### Text segment
□ □ □
“They’re making a grievous mistake if they think they can just present anything to us and assume that because we’re Democrats, we’ll go along with what the president has capitulated to,” Sen. Sheldon Whitehouse (D-R.I.) told reporters.
With the high-stakes debt talks nearing the endgame, Washington’s leaders are caught in a struggle to pry lawmakers from their polarized power centers and toward the political middle.
A potentially historic accord is in the offing, but it would inflict pain across the ideological spectrum. Even if President Obama and the eight congressional negotiators agree to a grand bargain, it is increasingly apparent that Congress could fail to pass it.
“I could see a scenario where everybody agrees to a deal and when they finally put the deal on paper, the guys who agreed to the deal no longer believe it’s a deal,” Sen. Roy Blunt (R-Mo.) said in an interview. “I’m always optimistic. But here I’m pretty neutral.”
Rep. Peter Welch (D-Vt.), who leads a bloc of liberals, was more stark in an interview: “If they can reach a deal, will it get support in either or both caucuses? That’s totally unknown.”
The contours of an agreement to raise the debt limit, which must occur before Aug. 2 or Treasury officials say the country will go into default, are only now coming into focus. It could result in up to $4 trillion in savings over the next decade by overhauling the tax code and tackling all the major drivers of federal spending, including the Pentagon budget and Medicare and Social Security.
□ □ □
### Record excerpts
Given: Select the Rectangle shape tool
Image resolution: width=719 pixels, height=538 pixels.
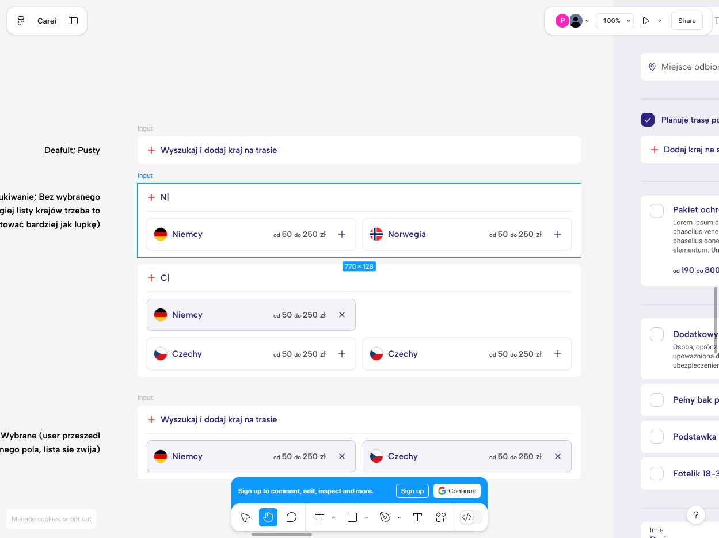Looking at the screenshot, I should [x=352, y=517].
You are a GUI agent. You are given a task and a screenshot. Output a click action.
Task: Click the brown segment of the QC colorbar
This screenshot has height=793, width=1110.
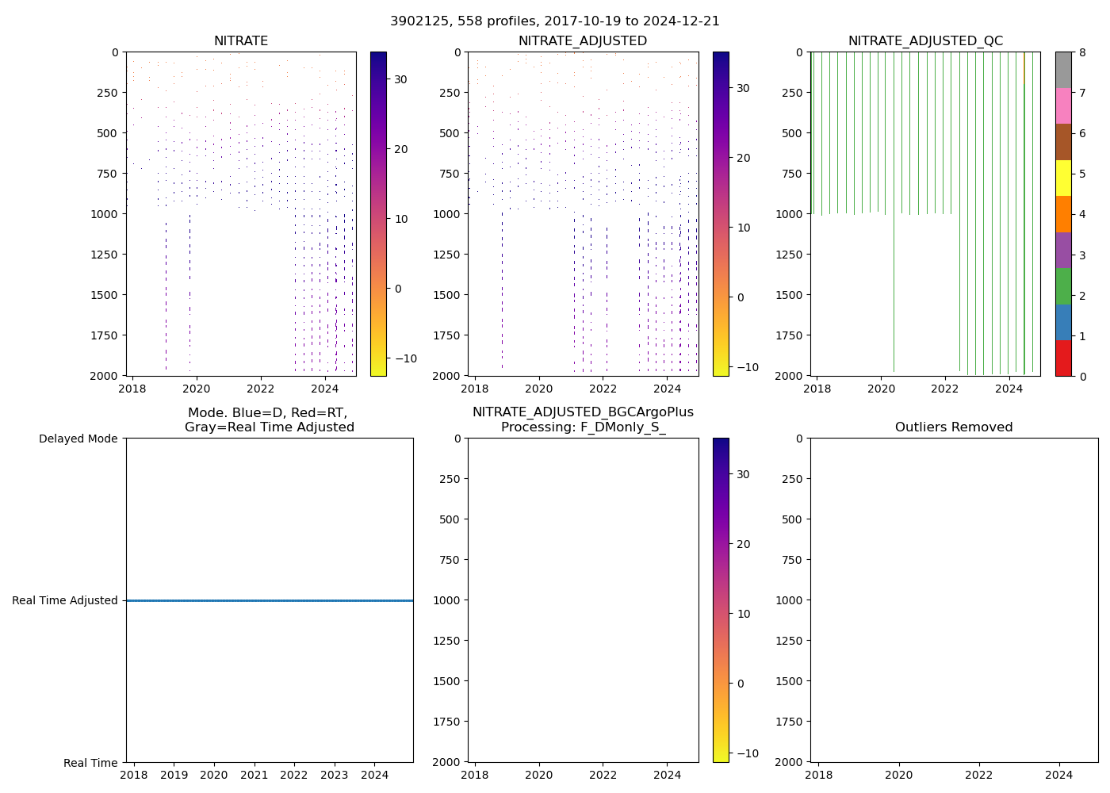click(x=1063, y=142)
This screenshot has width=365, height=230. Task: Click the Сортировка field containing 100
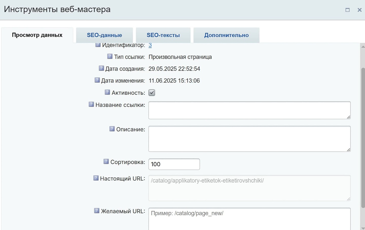coord(174,164)
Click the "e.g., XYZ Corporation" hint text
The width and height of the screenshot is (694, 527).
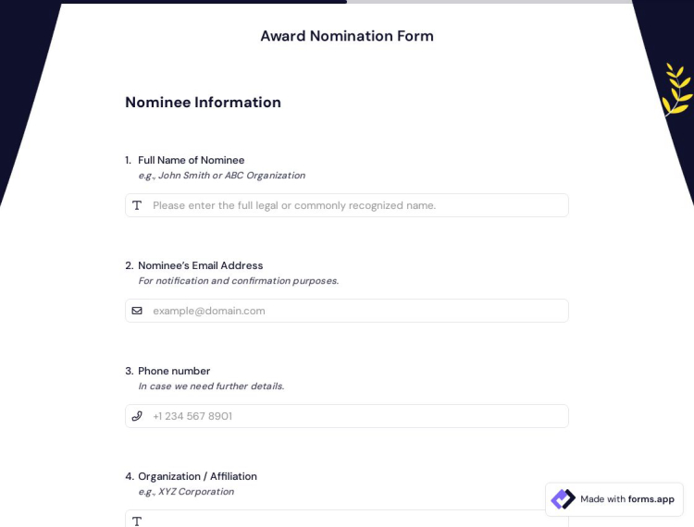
□ □ □
### Instructions for the task
Pick up the news text on the debt-limit talks in Congress after its last sentence and carry it forward. These lines are not needed for what comes next.

### Result for this exercise
Most Republicans say increasing taxes is off the table. Some prominent Republicans are open to eliminating corporate tax loopholes as long as overall rates are lowered and any deal does not result in a net revenue increase. Sen. Rob Portman (R-Ohio) called this the “sweet spot,” adding that “there is an understanding that we need to do both: reduce the spending and reform the tax code.”
Democrats, meanwhile, are adamant about not cutting Medicare and Social Security benefits. “We are not going to reduce the deficit or subsidize tax cuts for the rich on the backs of America’s seniors and working families,” House Minority Leader Nancy Pelosi (D-Calif.) told reporters Friday.
House Speaker John A. Boehner (R-Ohio) sought to tamp down expectations. “It’s not like there’s some imminent deal,” he told reporters, at one point holding his arms far apart to show the gulf between the two sides. “This is a Rubik’s cube that we have not worked out yet.”
Assembling a majority in Congress is always difficult, with 435 representatives and 100 senators who have diverse constituencies and champion varied interests.